2012年3月19日月曜日

肺がんが2週間で全部消失した著効例

2週間でがん細胞がほぼ消滅した肺がん治療薬

日本人のがん死亡原因の第1位は肺がん。毎年7万人近くが肺がんで命を失っている。

1980年代以降に分子生物学が発達したことで、がん細胞の増殖や転移に関係するがんに関連する遺伝子の解明が進んだ。
肺がんには、小細胞がん、腺がん、扁平上皮がん、大細胞がんの4種類があるのだが、
2000年代初頭では、まだ肺がんは、小細胞がんと、それ以外の非小細胞がんの2つに分類することだけで、
肺がん治療法が決定されていたのだ。

その後、がん細胞の働きを抑制する新しいタイプの抗がん剤である分子標的薬が開発された。
肺がんに関する分子標的薬は、2002年にゲフィチニブ(イレッサ)、2007年にエルロチニブ(タルセバ)が保険薬として承認された。
旧来の抗がん剤はがん細胞だけでなく正常細胞も攻撃してしまうために、
治療効果よりも副作用が強く、がん細胞に対する効果が不十分な場合が多かったのが問題だった。
しかし、新開発の分子標的薬はがん細胞で活性化している特定の分子だけをターゲットにするため、 がん細胞だけに特異的に作用し、効果が高く副作用が少ないのが特徴とされた。
しかし、当初の肺がん分子標的薬は、副作用が酷く、医療訴訟にまで発展してしまったのだ。
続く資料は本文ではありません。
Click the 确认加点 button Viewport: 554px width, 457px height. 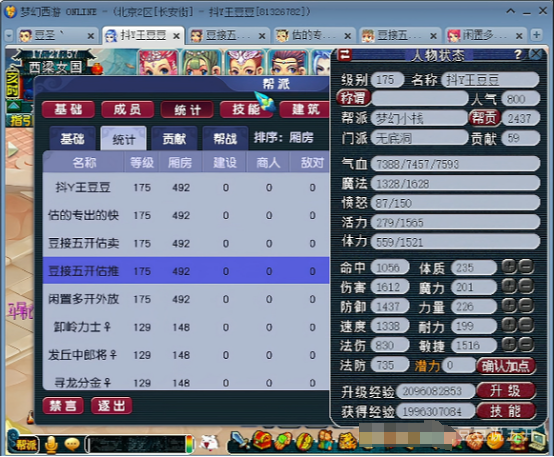[x=506, y=366]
その後、2004年に、イレッサを初めとする分子標的薬の向き不向きに関して、遺伝子内に指標があることが確定された。

日本では肺がんの70%が腺がん だが、この半数近くにEGFR遺伝子の変異が認められる。
イレッサやタルセバはEGFR(上皮成長因子受容体)という遺伝子の変異に対する薬だが、
EGFR遺伝子突然変異がある肺がん患者に対して、分子標的薬が劇的な効果があることが判明した。 著効例では、イレッサ投与後の2週間でがん細胞がほぼ消滅した例もある。
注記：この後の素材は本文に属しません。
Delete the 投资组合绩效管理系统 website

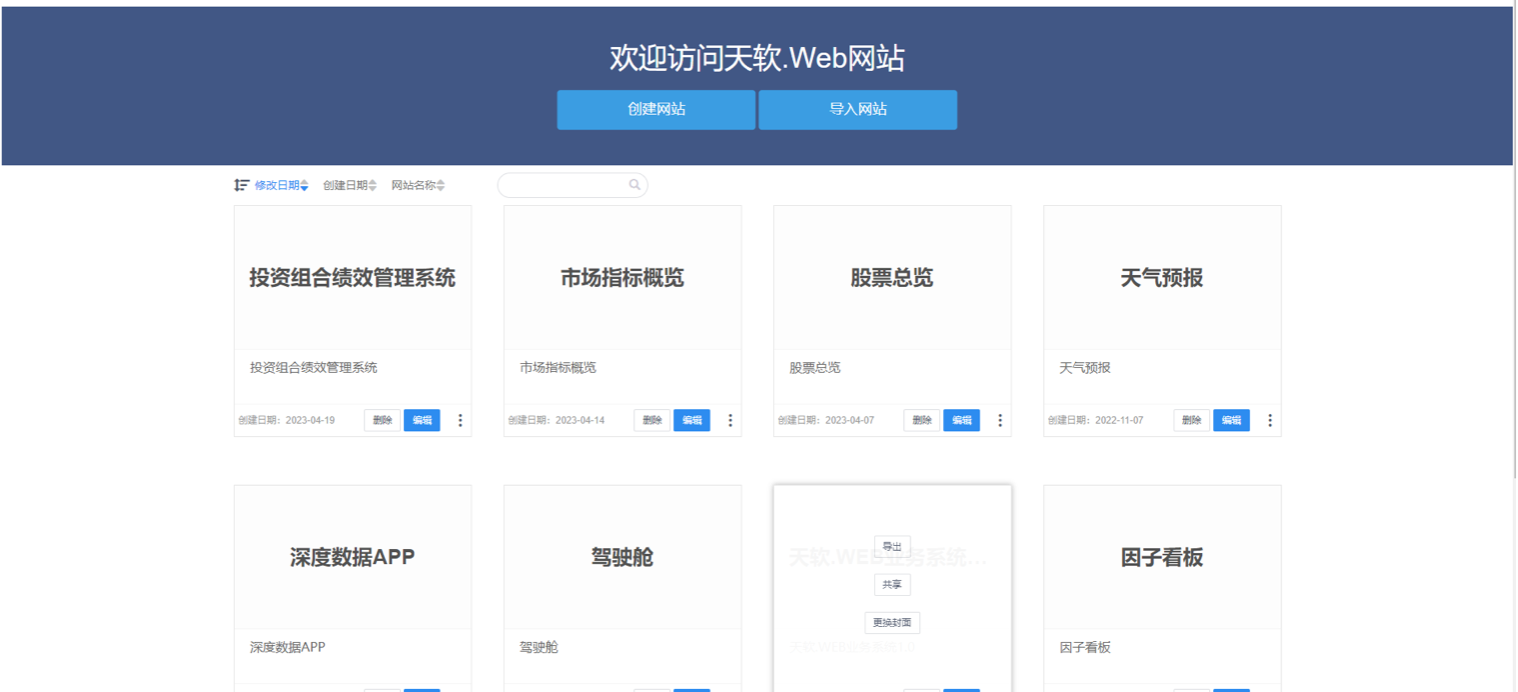click(x=382, y=421)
逆には、EGFR(上皮成長因子受容体)が認められない場合には、
効果が期待薄で、激しい副作用が発現する可能性が高いことから、
治療前の遺伝子検査が推奨されるようになったのだ。

イレッサは日本を含むアジア人、女性、非喫煙者の肺がん、特に腺がんに効果が高い特効薬なのだ。